(Stored data entries)
┄┄┄┄┄┄┄┄┄┄┄┄┄┄┄┄┄┄┄┄
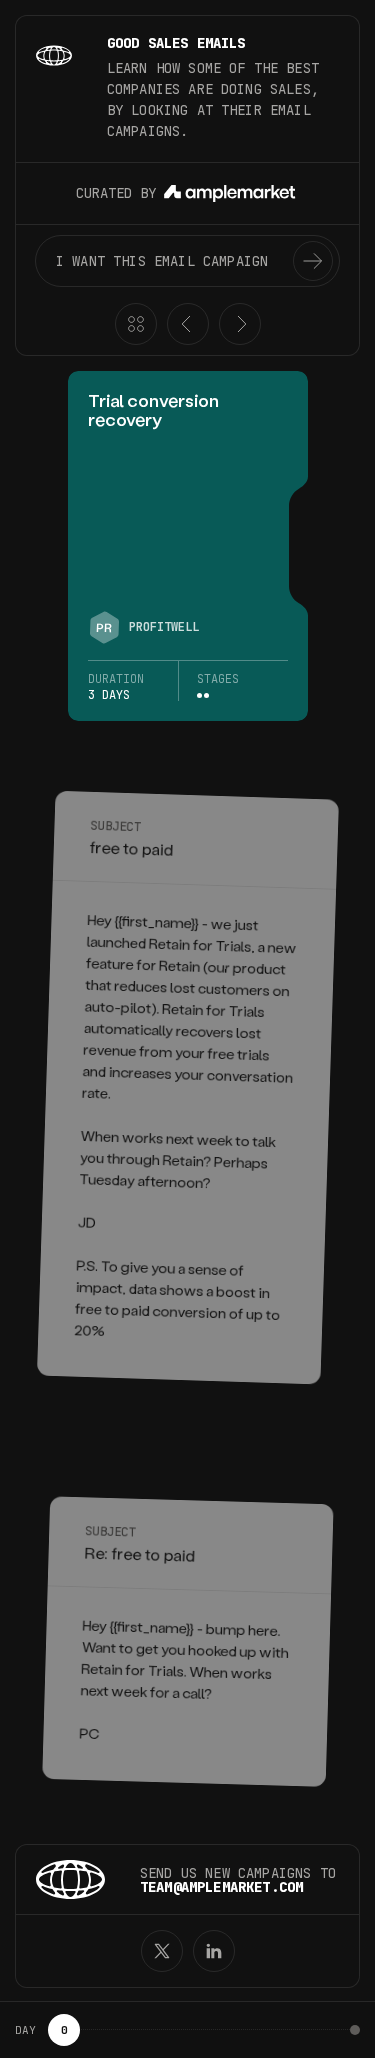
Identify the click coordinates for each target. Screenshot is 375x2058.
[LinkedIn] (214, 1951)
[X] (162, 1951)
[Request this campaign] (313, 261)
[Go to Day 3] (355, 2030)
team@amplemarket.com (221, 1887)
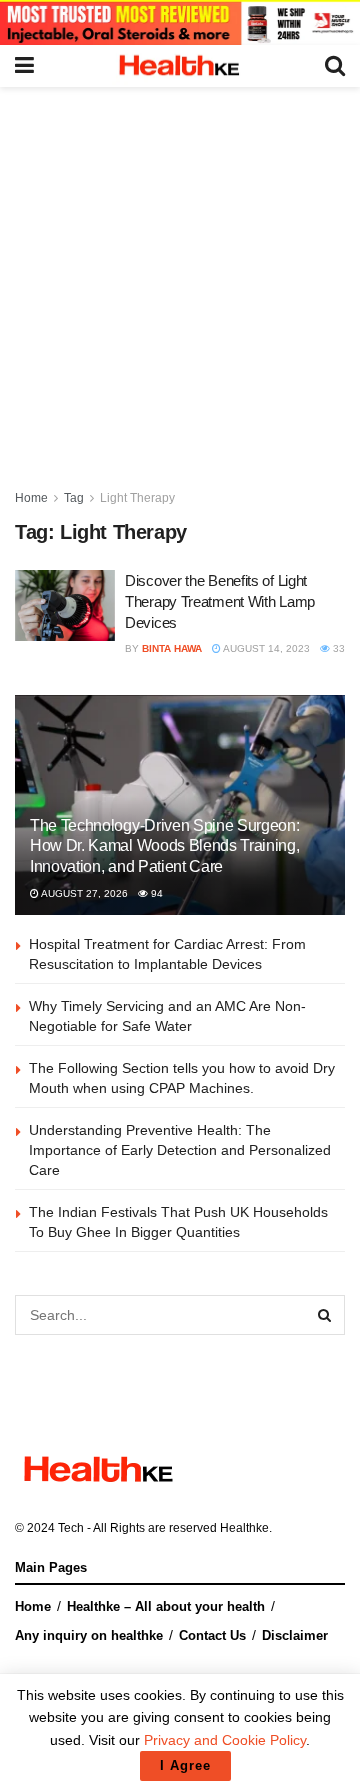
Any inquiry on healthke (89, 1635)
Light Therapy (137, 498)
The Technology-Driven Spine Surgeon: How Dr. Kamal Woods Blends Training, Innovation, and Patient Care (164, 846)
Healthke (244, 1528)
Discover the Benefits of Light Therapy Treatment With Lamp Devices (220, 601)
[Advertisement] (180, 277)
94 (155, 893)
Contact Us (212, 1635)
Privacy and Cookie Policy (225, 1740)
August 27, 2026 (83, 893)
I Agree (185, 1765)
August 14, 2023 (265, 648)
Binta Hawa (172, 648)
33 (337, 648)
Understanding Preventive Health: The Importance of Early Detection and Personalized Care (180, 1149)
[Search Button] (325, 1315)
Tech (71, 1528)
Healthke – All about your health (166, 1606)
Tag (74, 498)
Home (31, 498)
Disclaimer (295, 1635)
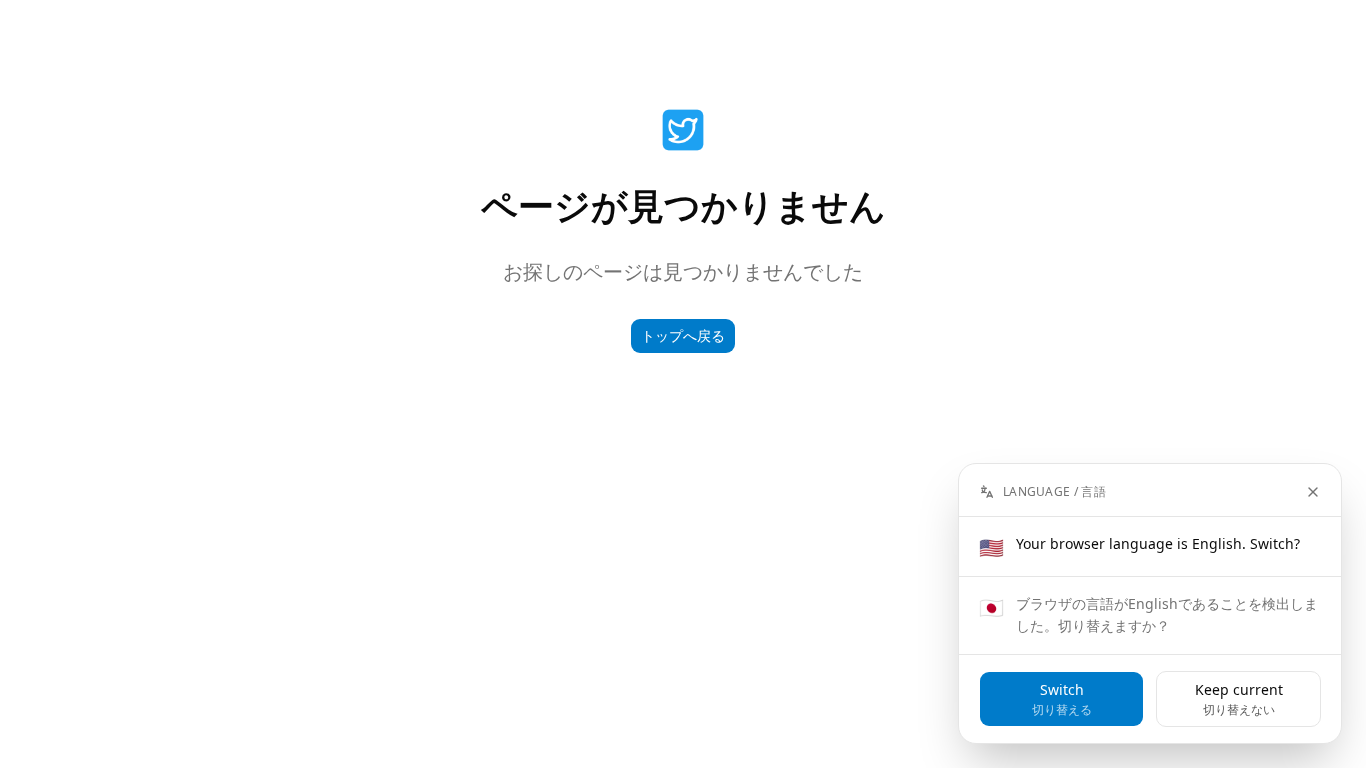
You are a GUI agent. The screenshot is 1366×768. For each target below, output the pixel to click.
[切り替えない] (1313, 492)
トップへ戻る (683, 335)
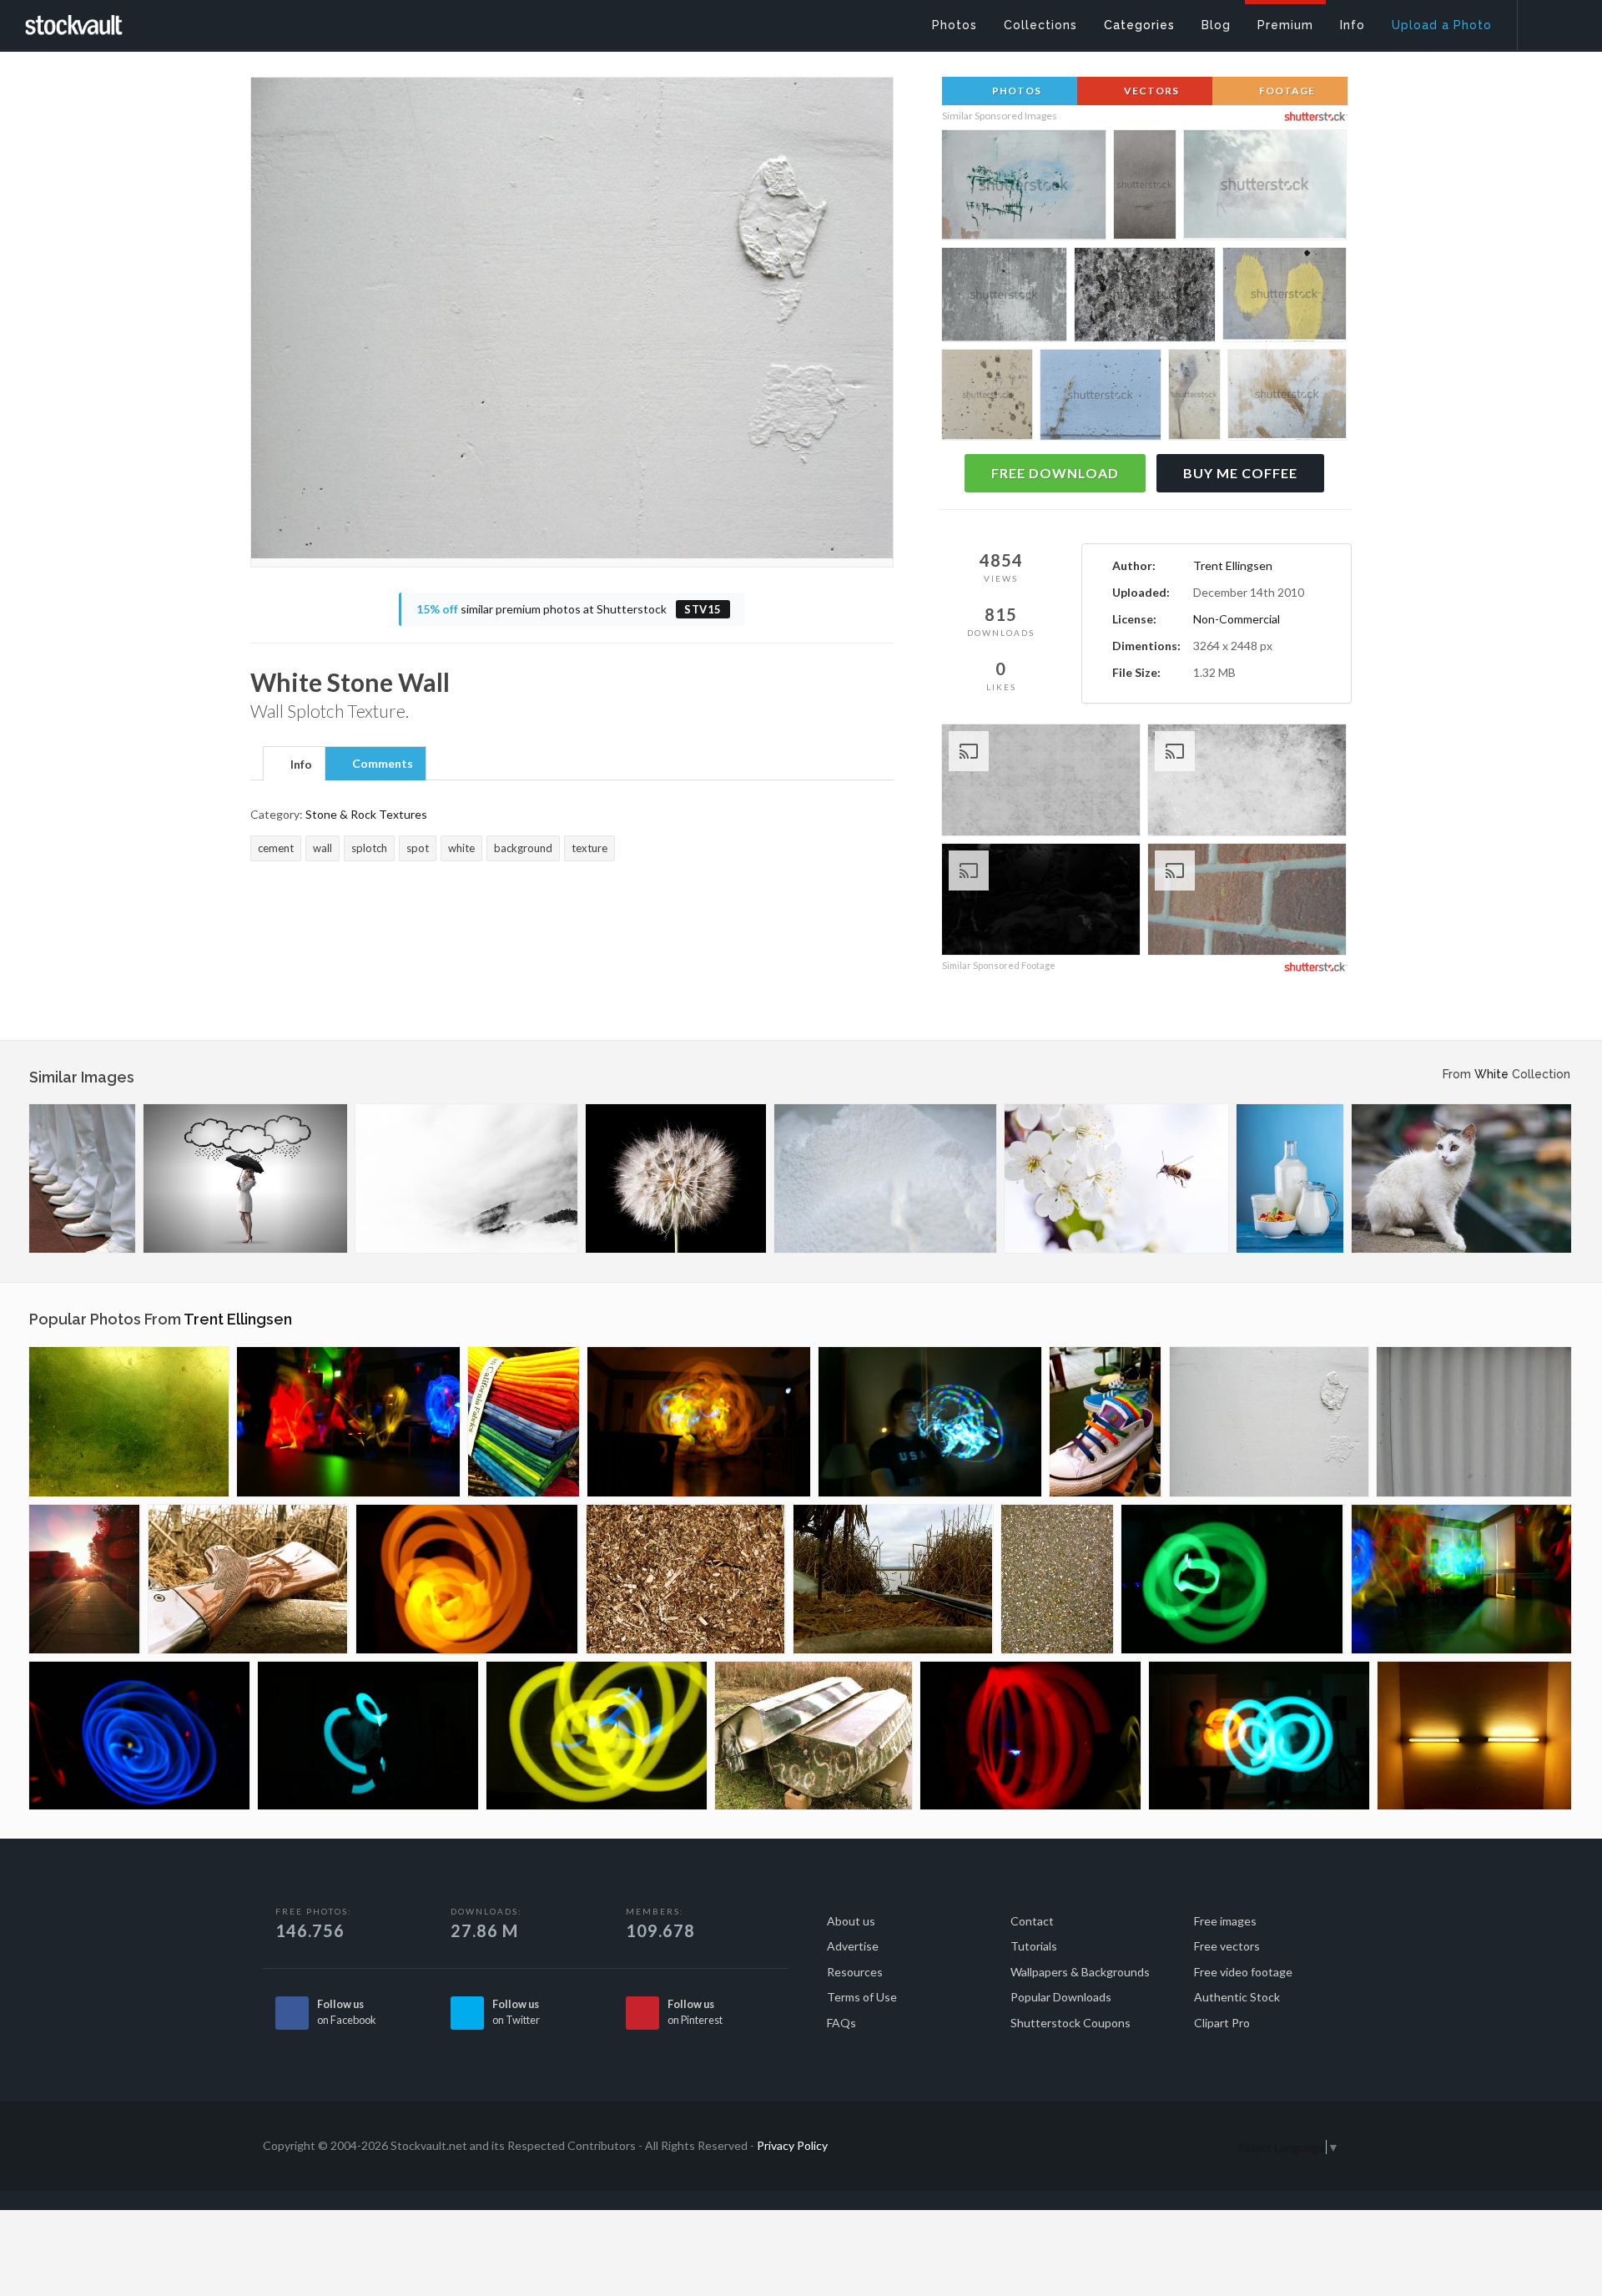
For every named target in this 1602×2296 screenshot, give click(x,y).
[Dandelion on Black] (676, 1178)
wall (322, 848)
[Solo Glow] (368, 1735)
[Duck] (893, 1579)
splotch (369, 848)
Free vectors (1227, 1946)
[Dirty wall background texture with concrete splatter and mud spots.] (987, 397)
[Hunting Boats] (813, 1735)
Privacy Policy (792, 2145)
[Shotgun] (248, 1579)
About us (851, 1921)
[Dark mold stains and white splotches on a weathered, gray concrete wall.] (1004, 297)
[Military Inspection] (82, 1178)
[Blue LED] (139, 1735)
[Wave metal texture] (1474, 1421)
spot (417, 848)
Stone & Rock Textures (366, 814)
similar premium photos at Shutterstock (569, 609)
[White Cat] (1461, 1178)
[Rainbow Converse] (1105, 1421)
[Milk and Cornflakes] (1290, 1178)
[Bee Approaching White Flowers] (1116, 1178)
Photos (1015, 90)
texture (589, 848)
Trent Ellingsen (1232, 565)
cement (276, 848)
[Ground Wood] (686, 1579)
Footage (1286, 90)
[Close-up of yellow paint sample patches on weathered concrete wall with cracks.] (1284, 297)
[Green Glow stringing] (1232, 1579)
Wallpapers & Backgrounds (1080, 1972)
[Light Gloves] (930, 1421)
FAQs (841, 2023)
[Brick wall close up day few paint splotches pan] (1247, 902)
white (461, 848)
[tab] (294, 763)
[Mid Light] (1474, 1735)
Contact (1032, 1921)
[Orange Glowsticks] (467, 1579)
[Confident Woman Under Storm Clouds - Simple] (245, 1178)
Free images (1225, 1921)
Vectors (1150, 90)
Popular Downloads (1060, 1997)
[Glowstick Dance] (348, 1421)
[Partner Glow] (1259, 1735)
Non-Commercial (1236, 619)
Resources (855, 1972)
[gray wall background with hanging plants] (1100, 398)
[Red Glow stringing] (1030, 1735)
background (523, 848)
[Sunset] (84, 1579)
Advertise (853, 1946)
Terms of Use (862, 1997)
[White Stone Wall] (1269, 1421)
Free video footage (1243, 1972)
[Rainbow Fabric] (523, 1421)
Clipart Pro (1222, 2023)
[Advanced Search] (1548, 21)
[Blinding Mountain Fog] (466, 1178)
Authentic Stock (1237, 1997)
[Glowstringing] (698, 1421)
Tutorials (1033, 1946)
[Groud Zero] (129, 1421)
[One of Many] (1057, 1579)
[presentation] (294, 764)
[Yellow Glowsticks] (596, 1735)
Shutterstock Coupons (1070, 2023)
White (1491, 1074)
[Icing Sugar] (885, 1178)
┄┄┄┄┄┄┄┄┄┄┄┄┄┄┄┄┄┄┄┄
Assignment: Only one number is wanted: how many lines in the records above contain the string "concrete".

Output of the exercise: 3